今回は海水魚飼育で使用する飼育設備、オーバーフロー式について話します。

 オーバーフロー式とはろ過方式の一つで、強制循環式ろ過とも言います。他のろ過方式と比べて浄化能力が圧倒的に高く、ろ過の循環ペースが速いため、主に水族館などの水量が多く、たくさんの生体を収容・飼育している大型施設などに取り入れられている方式で、現在の海水魚飼育設備の主流となっています。

 設備内容ですが、生体を飼育する水槽を「本水槽」とします。水槽台の上に本水槽を設置し、水槽台の下には本水槽とほぼ同じくらいの「ろ過槽」を設置します。本水槽の底面には水槽内と水槽底面にパイプがセットできる穴を開ける「オーバーフロー加工」を施します。

 水槽内には水槽の縁より少し低く設定してカットしたパイプを加工した穴に立てます。水槽台にもパイプを通す穴を開けます。水槽台の上に設置した本水槽と、下に設置したろ過槽とを、水槽台を貫通してパイプでつなぎます。

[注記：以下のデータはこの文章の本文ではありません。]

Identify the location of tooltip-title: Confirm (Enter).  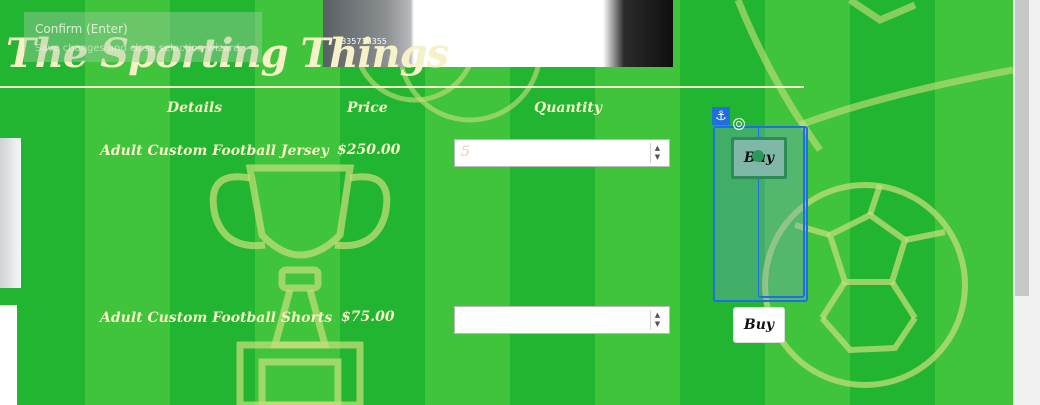
(82, 29).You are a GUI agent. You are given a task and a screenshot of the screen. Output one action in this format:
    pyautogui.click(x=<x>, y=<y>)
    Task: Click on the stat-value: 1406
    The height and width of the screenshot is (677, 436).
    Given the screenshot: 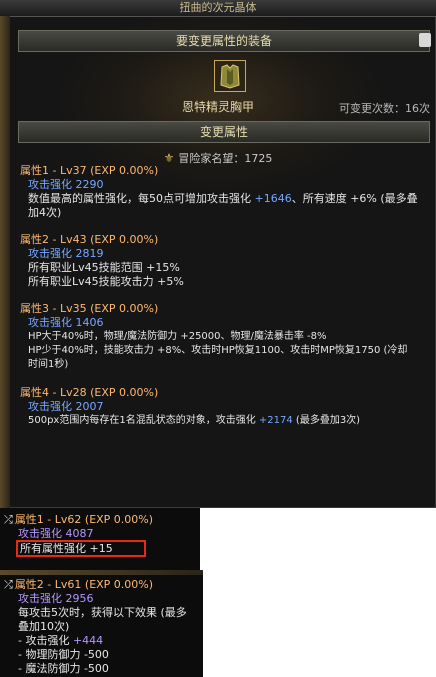 What is the action you would take?
    pyautogui.click(x=90, y=322)
     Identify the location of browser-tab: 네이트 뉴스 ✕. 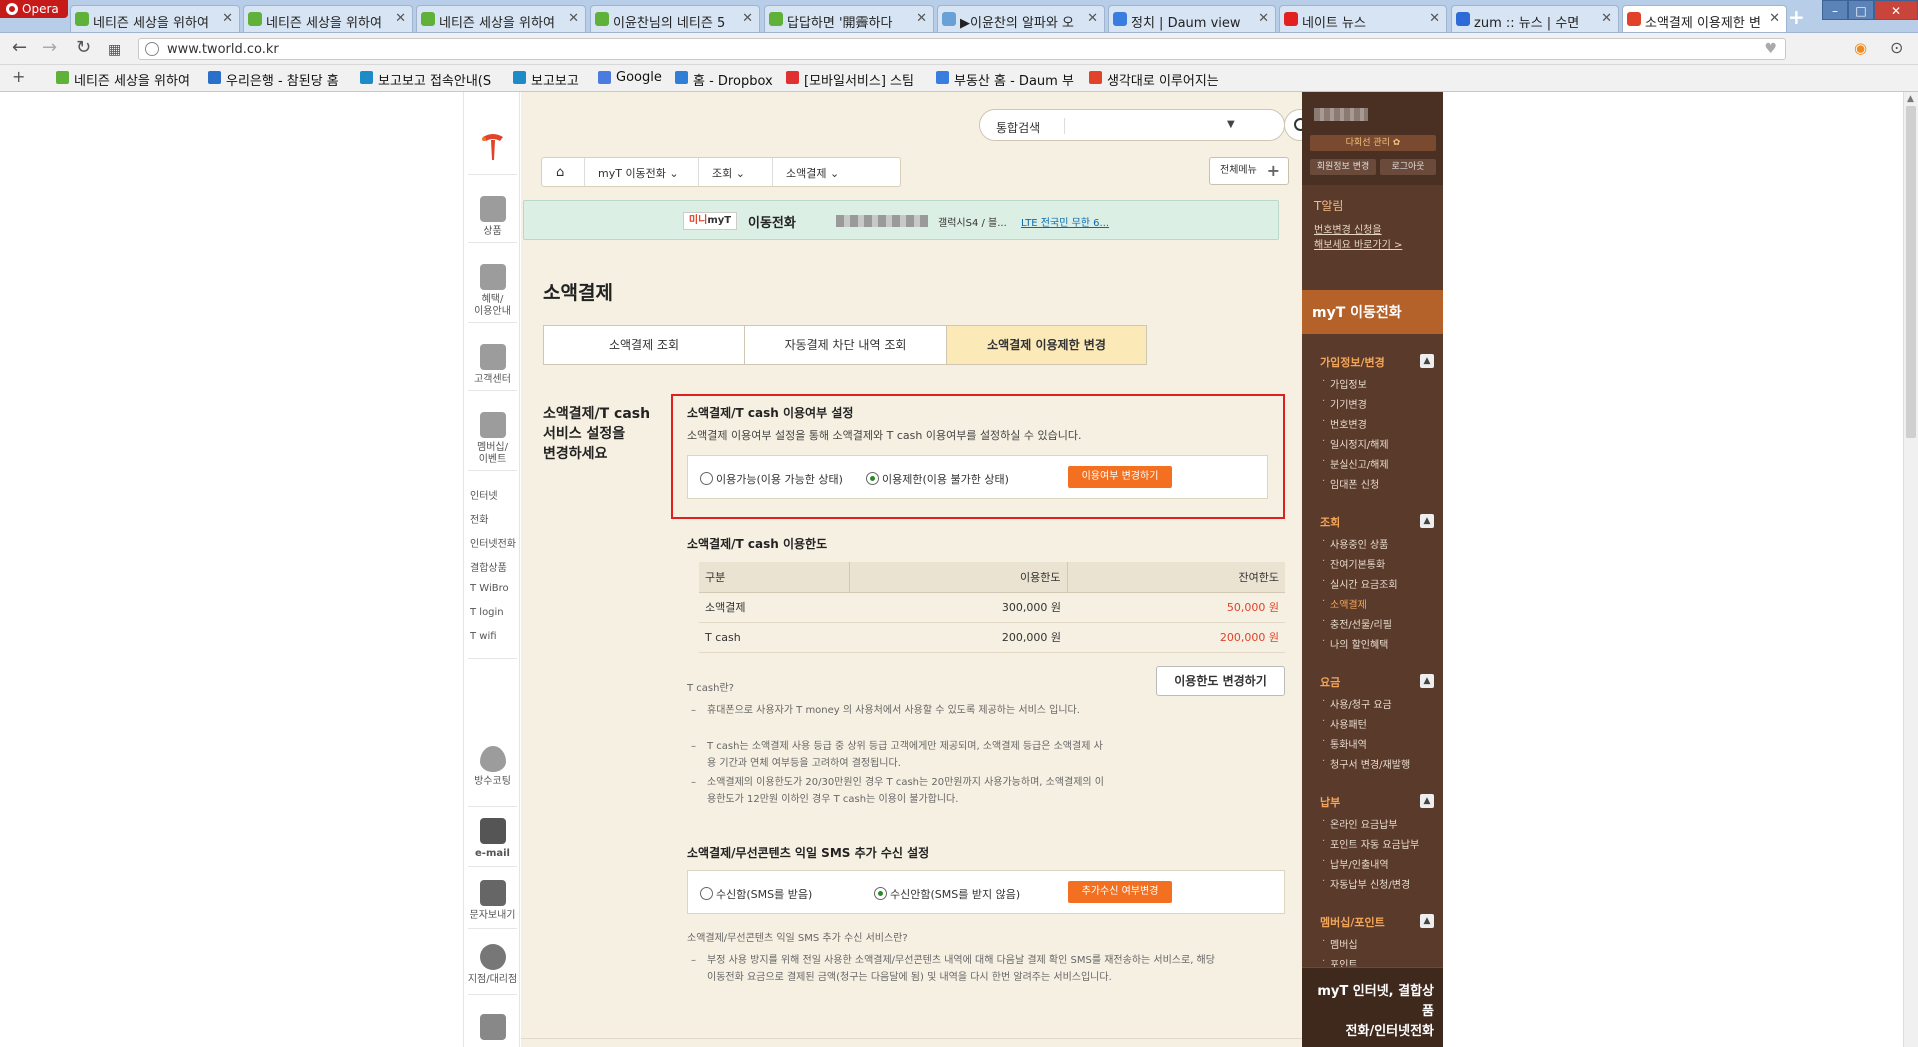
(1363, 18).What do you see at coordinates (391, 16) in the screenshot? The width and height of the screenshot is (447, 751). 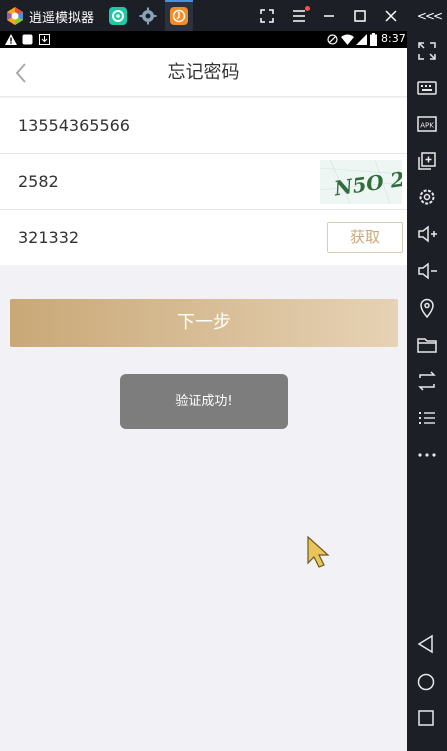 I see `close-icon` at bounding box center [391, 16].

 ろ過槽に設置したくみ上げ循環ポンプを使って、ろ過槽内の水を本水槽へと送水します。送水された水は本水槽へたまっていきます。送水し続けると本来であれば水槽から水があふれてしまいますが、水槽の中に立てたパイプを通って押し出された水は下にあるろ過槽へと戻っていきます。

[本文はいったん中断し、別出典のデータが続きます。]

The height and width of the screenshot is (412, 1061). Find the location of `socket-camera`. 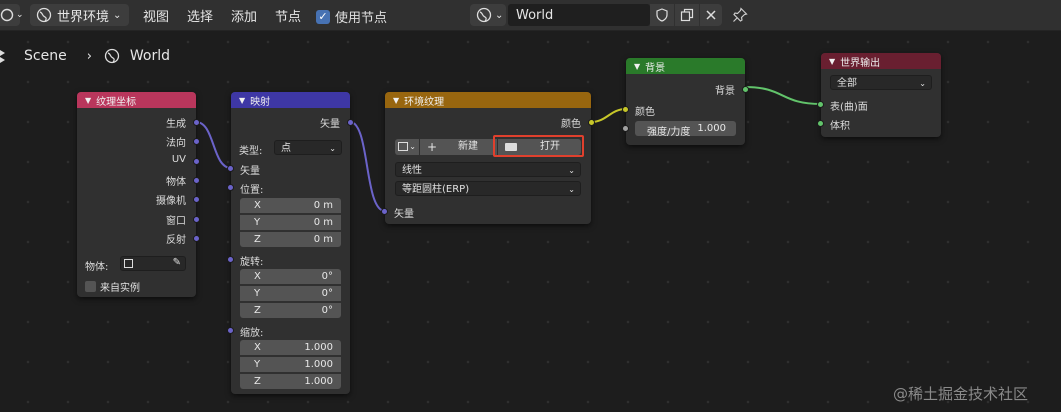

socket-camera is located at coordinates (196, 200).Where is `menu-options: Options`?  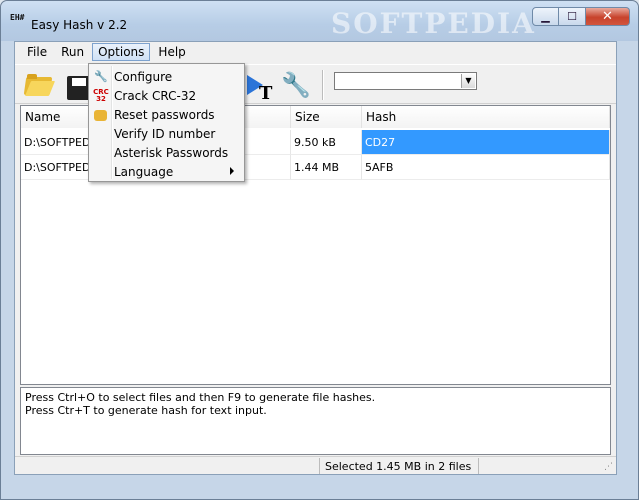 menu-options: Options is located at coordinates (122, 52). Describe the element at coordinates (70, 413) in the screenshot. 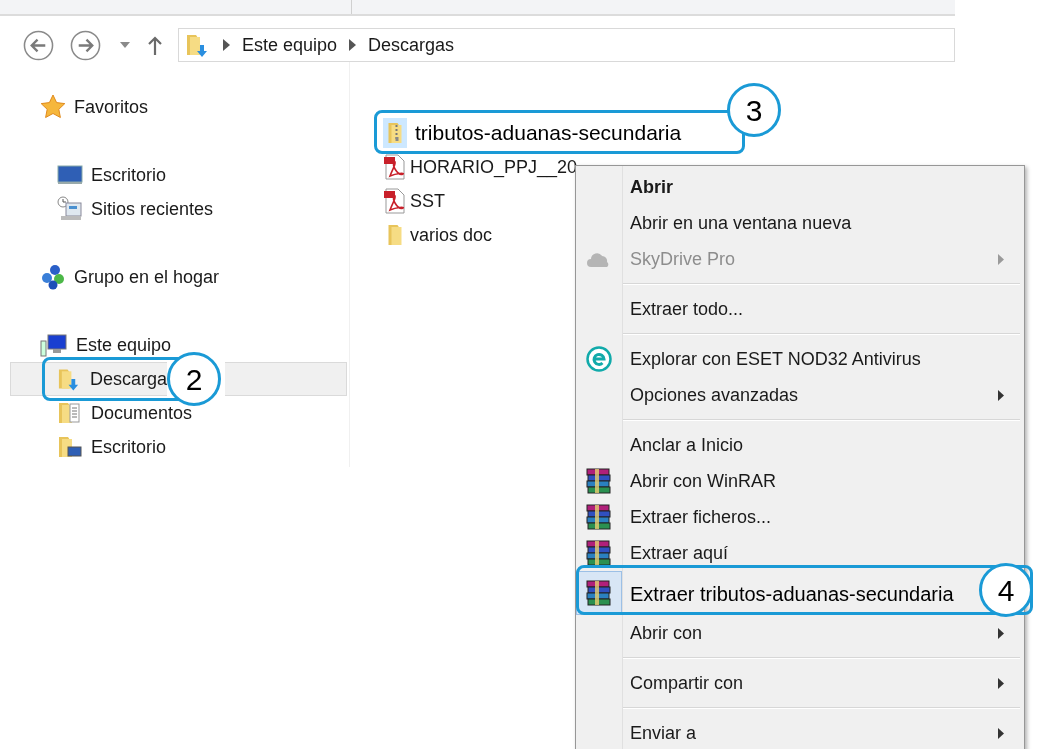

I see `documents-folder-icon` at that location.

 ろ過槽へと戻った水はバクテリアのいるろ過材を通り抜け、処理された水は循環ポンプによって再び本水槽へと送られます。

 多くの水量を循環・処理できるので飼育する生体の数が多い場合や、大型に成長する生体の飼育、水槽サイズが大型の場合に適しています。

 オーバーフローの場合はほとんどがオーダーメードになります。水槽サイズから循環ポンプの能力選定、その他付随する飼育設備も全体の総水量、飼育する生体に合わせて考える必要が出てきます。

 メーカーによっては必要な水槽設備一式がセットになったプラグインシステムという形で販売しているものもあります。オーバーフローの場合は他の設備より高額になりますので信頼できるショップ・店員の方に相談して購入しましょう。